Would you reproduce the entries that follow exactly as they appear?

==== Data for analysis

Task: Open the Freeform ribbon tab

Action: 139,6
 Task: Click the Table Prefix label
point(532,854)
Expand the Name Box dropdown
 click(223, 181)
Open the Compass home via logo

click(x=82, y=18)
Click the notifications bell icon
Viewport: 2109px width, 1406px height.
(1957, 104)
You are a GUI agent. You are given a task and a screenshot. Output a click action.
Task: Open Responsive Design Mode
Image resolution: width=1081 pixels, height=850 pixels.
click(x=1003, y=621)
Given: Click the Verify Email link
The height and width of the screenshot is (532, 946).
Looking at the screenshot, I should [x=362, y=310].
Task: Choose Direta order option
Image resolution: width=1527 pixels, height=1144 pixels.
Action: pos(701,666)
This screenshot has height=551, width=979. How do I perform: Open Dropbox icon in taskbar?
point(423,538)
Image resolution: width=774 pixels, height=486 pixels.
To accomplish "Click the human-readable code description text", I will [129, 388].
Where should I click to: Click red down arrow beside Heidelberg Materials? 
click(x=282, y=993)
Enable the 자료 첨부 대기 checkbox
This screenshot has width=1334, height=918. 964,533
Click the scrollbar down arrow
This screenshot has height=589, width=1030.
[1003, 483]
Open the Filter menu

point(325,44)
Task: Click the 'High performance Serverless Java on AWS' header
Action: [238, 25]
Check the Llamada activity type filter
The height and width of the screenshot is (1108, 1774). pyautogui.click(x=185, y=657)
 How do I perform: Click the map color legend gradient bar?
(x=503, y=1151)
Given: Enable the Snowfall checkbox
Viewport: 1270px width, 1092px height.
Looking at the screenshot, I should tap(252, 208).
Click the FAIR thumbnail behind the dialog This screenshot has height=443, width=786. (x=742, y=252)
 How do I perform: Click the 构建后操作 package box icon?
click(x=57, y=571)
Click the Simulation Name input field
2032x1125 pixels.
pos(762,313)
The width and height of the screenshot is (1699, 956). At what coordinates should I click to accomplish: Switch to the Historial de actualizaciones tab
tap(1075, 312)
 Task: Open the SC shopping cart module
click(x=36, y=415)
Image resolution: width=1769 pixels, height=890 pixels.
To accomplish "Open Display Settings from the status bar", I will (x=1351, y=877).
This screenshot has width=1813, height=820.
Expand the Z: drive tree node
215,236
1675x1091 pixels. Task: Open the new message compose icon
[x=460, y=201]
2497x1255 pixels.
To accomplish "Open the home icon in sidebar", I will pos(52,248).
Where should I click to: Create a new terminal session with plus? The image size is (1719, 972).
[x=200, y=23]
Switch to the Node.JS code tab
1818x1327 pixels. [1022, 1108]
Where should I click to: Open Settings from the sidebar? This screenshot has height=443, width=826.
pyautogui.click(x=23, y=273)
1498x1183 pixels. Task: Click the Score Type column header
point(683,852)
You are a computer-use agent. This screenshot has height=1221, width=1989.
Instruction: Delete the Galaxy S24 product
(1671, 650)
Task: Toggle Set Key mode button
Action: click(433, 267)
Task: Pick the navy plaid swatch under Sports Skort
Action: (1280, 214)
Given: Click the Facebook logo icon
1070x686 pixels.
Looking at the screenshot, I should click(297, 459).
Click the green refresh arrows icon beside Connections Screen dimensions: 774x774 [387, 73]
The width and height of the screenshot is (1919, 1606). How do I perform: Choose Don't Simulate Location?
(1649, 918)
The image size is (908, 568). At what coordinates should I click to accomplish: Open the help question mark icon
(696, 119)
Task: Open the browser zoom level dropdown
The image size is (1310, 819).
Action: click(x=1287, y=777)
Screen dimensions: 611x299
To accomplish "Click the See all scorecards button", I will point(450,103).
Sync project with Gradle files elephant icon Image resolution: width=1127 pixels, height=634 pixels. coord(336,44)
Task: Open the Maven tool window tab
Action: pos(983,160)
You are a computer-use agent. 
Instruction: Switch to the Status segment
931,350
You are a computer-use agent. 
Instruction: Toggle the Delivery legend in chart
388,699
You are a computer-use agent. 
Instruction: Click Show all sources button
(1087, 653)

========

*Response*:
Task: Open the Freeform ribbon tab

Action: 139,6
 Task: Click the Table Prefix label
point(532,854)
Expand the Name Box dropdown
 click(223, 181)
Open the Compass home via logo

click(x=82, y=18)
Click the notifications bell icon
Viewport: 2109px width, 1406px height.
(1957, 104)
You are a GUI agent. You are given a task and a screenshot. Output a click action.
Task: Open Responsive Design Mode
Image resolution: width=1081 pixels, height=850 pixels.
click(x=1003, y=621)
Given: Click the Verify Email link
The height and width of the screenshot is (532, 946).
Looking at the screenshot, I should [x=362, y=310].
Task: Choose Direta order option
Image resolution: width=1527 pixels, height=1144 pixels.
Action: pos(701,666)
This screenshot has height=551, width=979. How do I perform: Open Dropbox icon in taskbar?
point(423,538)
Image resolution: width=774 pixels, height=486 pixels.
To accomplish "Click the human-readable code description text", I will [129, 388].
Where should I click to: Click red down arrow beside Heidelberg Materials? 
click(x=282, y=993)
Enable the 자료 첨부 대기 checkbox
This screenshot has width=1334, height=918. 964,533
Click the scrollbar down arrow
This screenshot has height=589, width=1030.
[1003, 483]
Open the Filter menu

point(325,44)
Task: Click the 'High performance Serverless Java on AWS' header
Action: [238, 25]
Check the Llamada activity type filter
The height and width of the screenshot is (1108, 1774). pyautogui.click(x=185, y=657)
 How do I perform: Click the map color legend gradient bar?
(x=503, y=1151)
Given: Enable the Snowfall checkbox
Viewport: 1270px width, 1092px height.
Looking at the screenshot, I should tap(252, 208).
Click the FAIR thumbnail behind the dialog This screenshot has height=443, width=786. (x=742, y=252)
 How do I perform: Click the 构建后操作 package box icon?
click(x=57, y=571)
Click the Simulation Name input field
2032x1125 pixels.
pos(762,313)
The width and height of the screenshot is (1699, 956). At what coordinates should I click to accomplish: Switch to the Historial de actualizaciones tab
tap(1075, 312)
 Task: Open the SC shopping cart module
click(x=36, y=415)
Image resolution: width=1769 pixels, height=890 pixels.
To accomplish "Open Display Settings from the status bar", I will (x=1351, y=877).
This screenshot has width=1813, height=820.
Expand the Z: drive tree node
215,236
1675x1091 pixels. Task: Open the new message compose icon
[x=460, y=201]
2497x1255 pixels.
To accomplish "Open the home icon in sidebar", I will pos(52,248).
Where should I click to: Create a new terminal session with plus? The image size is (1719, 972).
[x=200, y=23]
Switch to the Node.JS code tab
1818x1327 pixels. [1022, 1108]
Where should I click to: Open Settings from the sidebar? This screenshot has height=443, width=826.
pyautogui.click(x=23, y=273)
1498x1183 pixels. Task: Click the Score Type column header
point(683,852)
You are a computer-use agent. This screenshot has height=1221, width=1989.
Instruction: Delete the Galaxy S24 product
(1671, 650)
Task: Toggle Set Key mode button
Action: click(433, 267)
Task: Pick the navy plaid swatch under Sports Skort
Action: (1280, 214)
Given: Click the Facebook logo icon
1070x686 pixels.
Looking at the screenshot, I should click(297, 459).
Click the green refresh arrows icon beside Connections Screen dimensions: 774x774 [387, 73]
The width and height of the screenshot is (1919, 1606). How do I perform: Choose Don't Simulate Location?
(1649, 918)
The image size is (908, 568). At what coordinates should I click to accomplish: Open the help question mark icon
(696, 119)
Task: Open the browser zoom level dropdown
The image size is (1310, 819).
Action: click(x=1287, y=777)
Screen dimensions: 611x299
To accomplish "Click the See all scorecards button", I will point(450,103).
Sync project with Gradle files elephant icon Image resolution: width=1127 pixels, height=634 pixels. coord(336,44)
Task: Open the Maven tool window tab
Action: pos(983,160)
You are a computer-use agent. 
Instruction: Switch to the Status segment
931,350
You are a computer-use agent. 
Instruction: Toggle the Delivery legend in chart
388,699
You are a computer-use agent. 
Instruction: Click Show all sources button
(1087, 653)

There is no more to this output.